As far as I know, there's only one electric that's available in a hardshell that falls below ALL airlines official policies and that's the Chiquita designed by Mark Erlewine and ZZ Top's Billy Gibbons. In it's hardshell, the Chiquita comes in at 44 linear inches. It's a more expensive option though and if you're forced to check it, who knows? YOU might be uploading the next Breaks Guitars video to YouTube. I just found a good used Chiquita on CraigsList and its on its way to me now. If you go for a Chiquita, look for one that's hand-built by Mark Erlewine himself and not one of the older IMC/Hondo models that were made by the 1000's in Korea. Or, go ahead and get an older one... if it gets damaged.. then it's not as much of a biggie.
On the acoustic guitars, I've heard amazing things about the Voyage Air. They're expensive though. That said, this video shows how the backpack it goes into fits perfectly into an overhead bin:.
Depending on the airline you are flying, you can always look up the baggage allowances online.
For instance Continental Airlines in the United States lists that they allow passengers to carry on a guitar.

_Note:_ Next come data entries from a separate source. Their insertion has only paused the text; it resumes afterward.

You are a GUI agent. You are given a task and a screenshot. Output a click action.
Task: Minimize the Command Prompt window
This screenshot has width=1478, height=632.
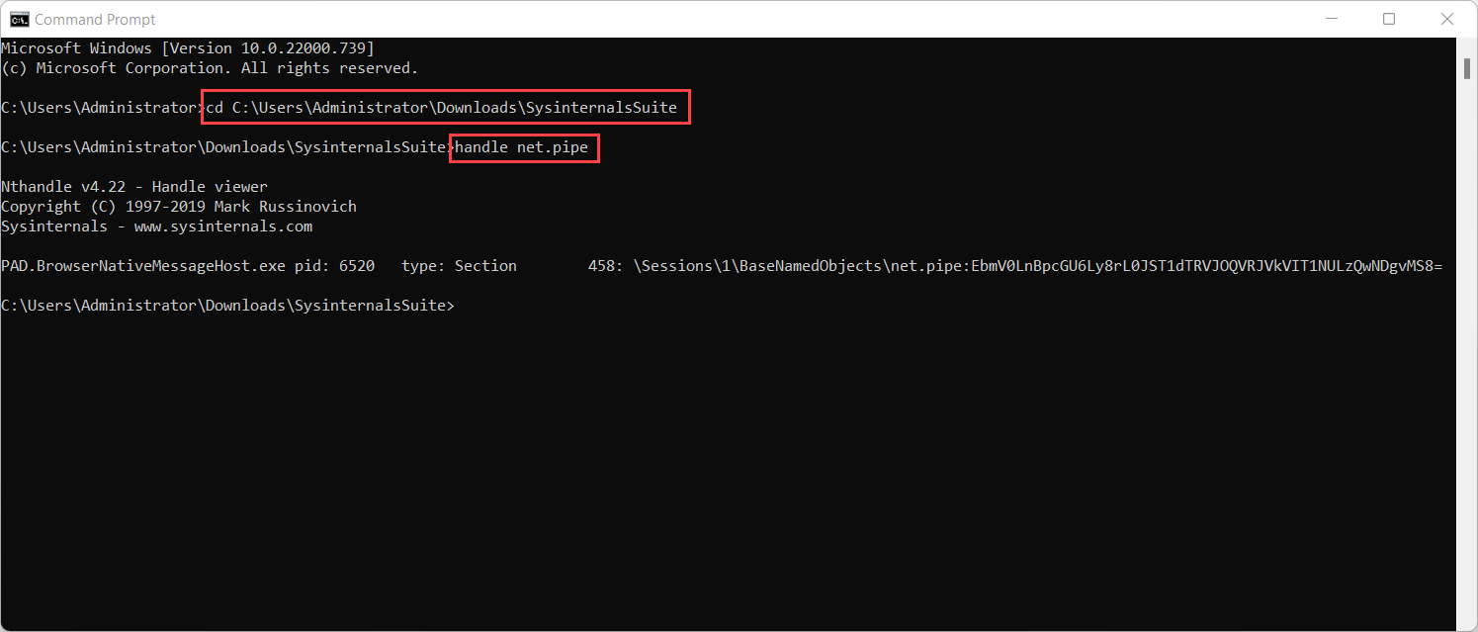[x=1332, y=18]
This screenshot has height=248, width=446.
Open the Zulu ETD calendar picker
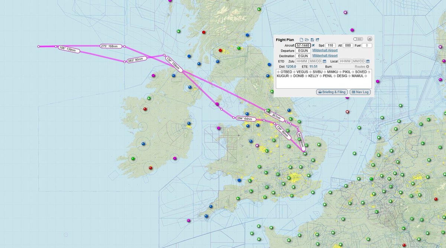325,61
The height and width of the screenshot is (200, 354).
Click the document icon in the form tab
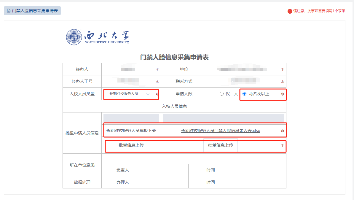coord(9,11)
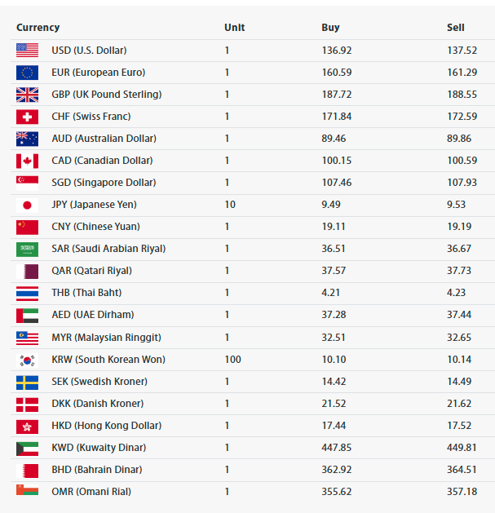Click the SGD (Singapore Dollar) text

tap(104, 183)
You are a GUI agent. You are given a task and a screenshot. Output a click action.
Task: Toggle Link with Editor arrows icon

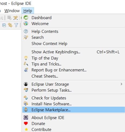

I highly recommend never checking a musical instrument. You never know how it could be handled when not in your care. I'm glad to see you're not considering that option.

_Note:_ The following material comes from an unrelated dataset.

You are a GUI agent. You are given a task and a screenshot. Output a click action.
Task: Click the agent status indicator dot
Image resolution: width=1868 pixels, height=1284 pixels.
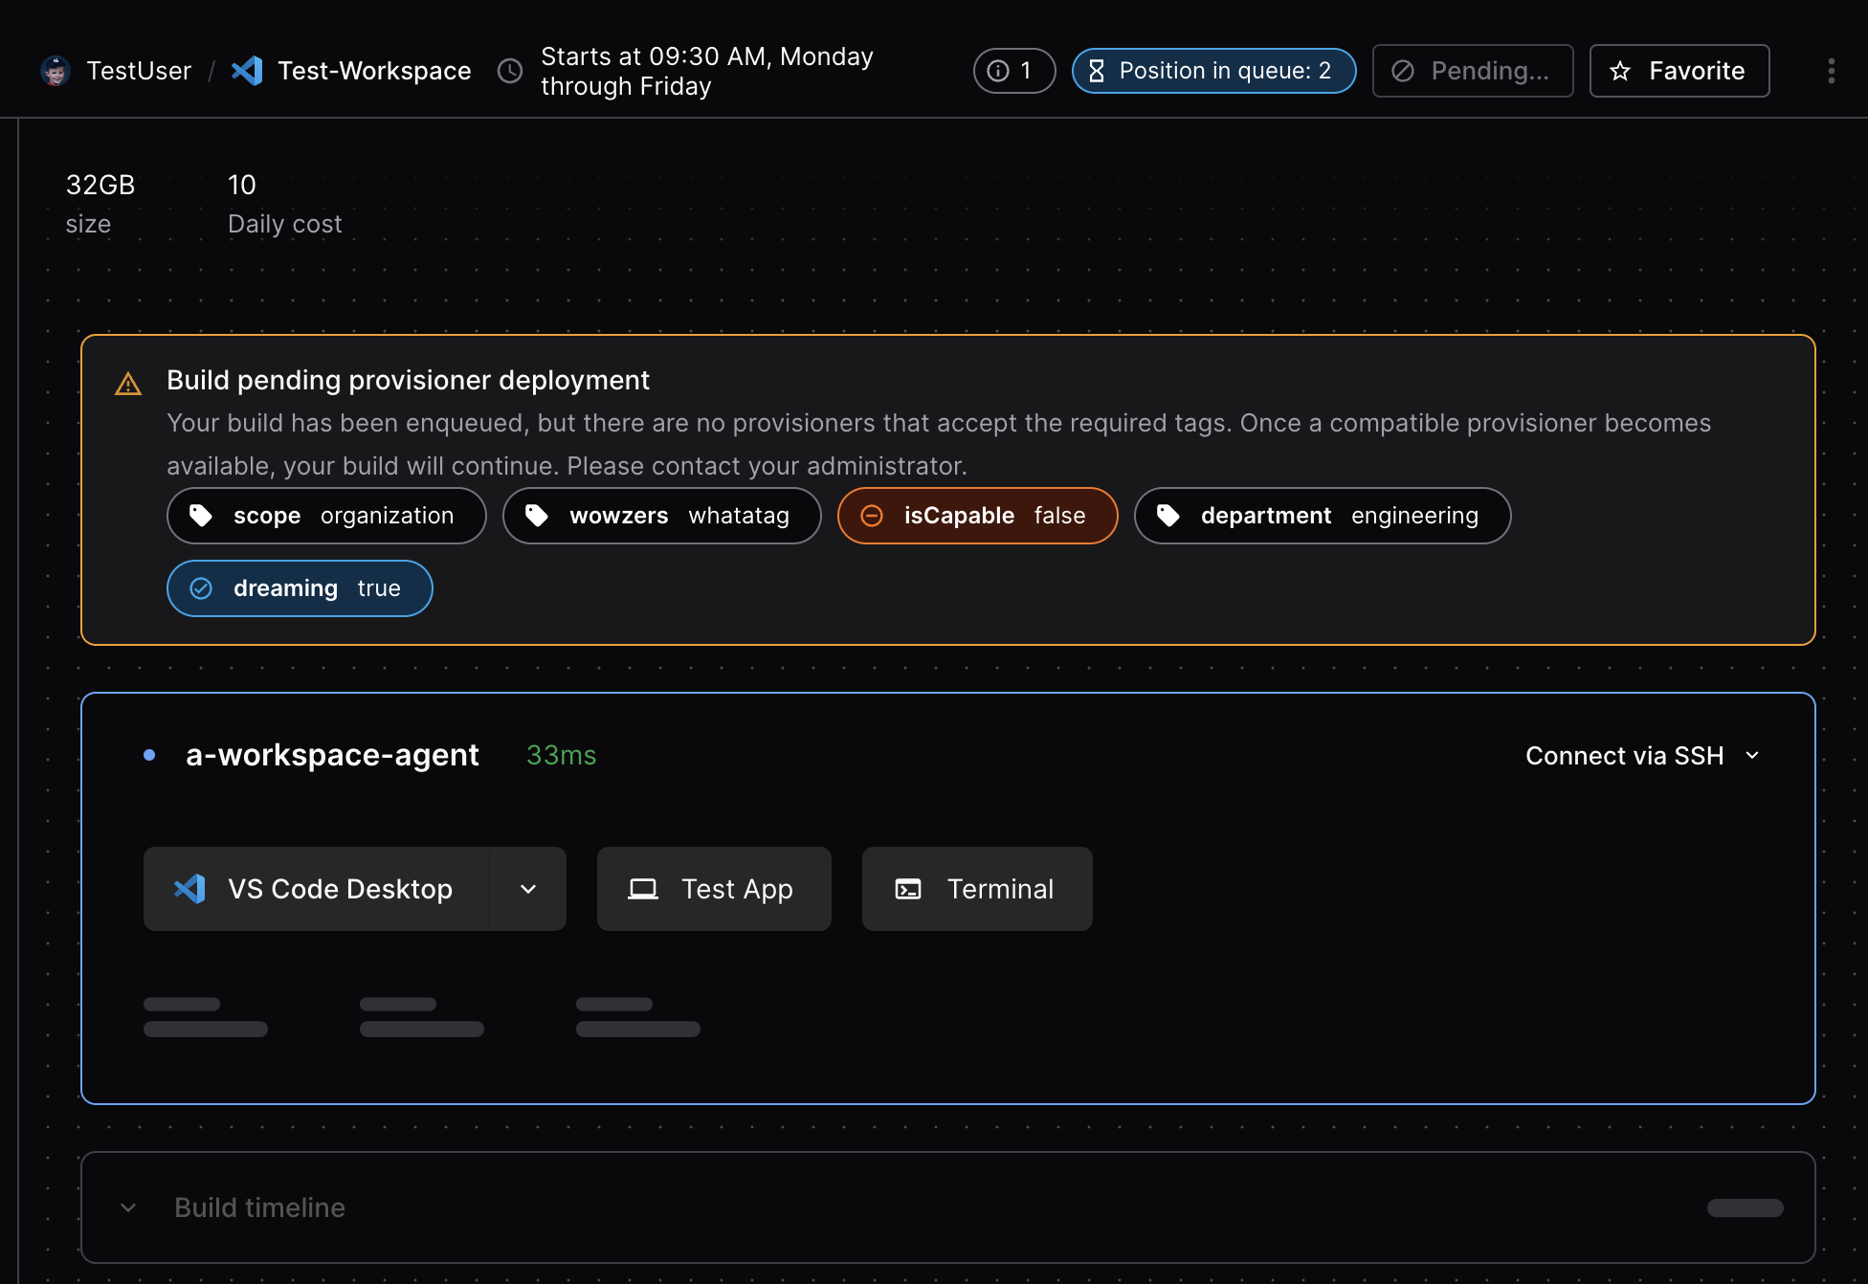coord(155,755)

For a few dollars more, you could consider the Martin Backpacker. Here is a video comparison of the Washburn Travel guitar and the Martin Backpacker.
I agree with @Reina that you shouldn't check a musical instrument. In fact, for entertainment purposes please read the story behind Dave Caroll's United Breaks Guitars.
I disagree with the notion that guitars generally should not be sent as checked baggage. Instead I agree that a guitar should not be sent as checked baggage unless it is appropriately packed, which means you need a flight case for it (the already mentioned Dave Caroll video shows the potential result if you don't). That might be costly and might also infer extra charges for overweight luggage, which for most people is not an option.
It appears that both Delta and American Airlines have similar rules on bringing guitars (/musical instruments) as carry-on luggage (here's AA's baggage allowance for musical instruments), which often means it's up to whomever you interact with to approve/deny your request to bring it on the plane. I did fairly easily find tips on travelling with instruments from a musicians union, see Tips for Traveling Safely with Musical Instruments, and there's also a bit of information from the TSA on transporting musical instruments for their take on a bit of this.
Updated Feb 12, 2012: Got notice of a HuffPost item about the FAA bill, which amongst other things says "Airlines can no longer impose extra charge for carry-on musical instruments that can be safely stowed, and must carry larger instruments as checked baggage." See FAA Bill Codifies Airline Passenger Bill Of Rights for description of all the other things the bill included.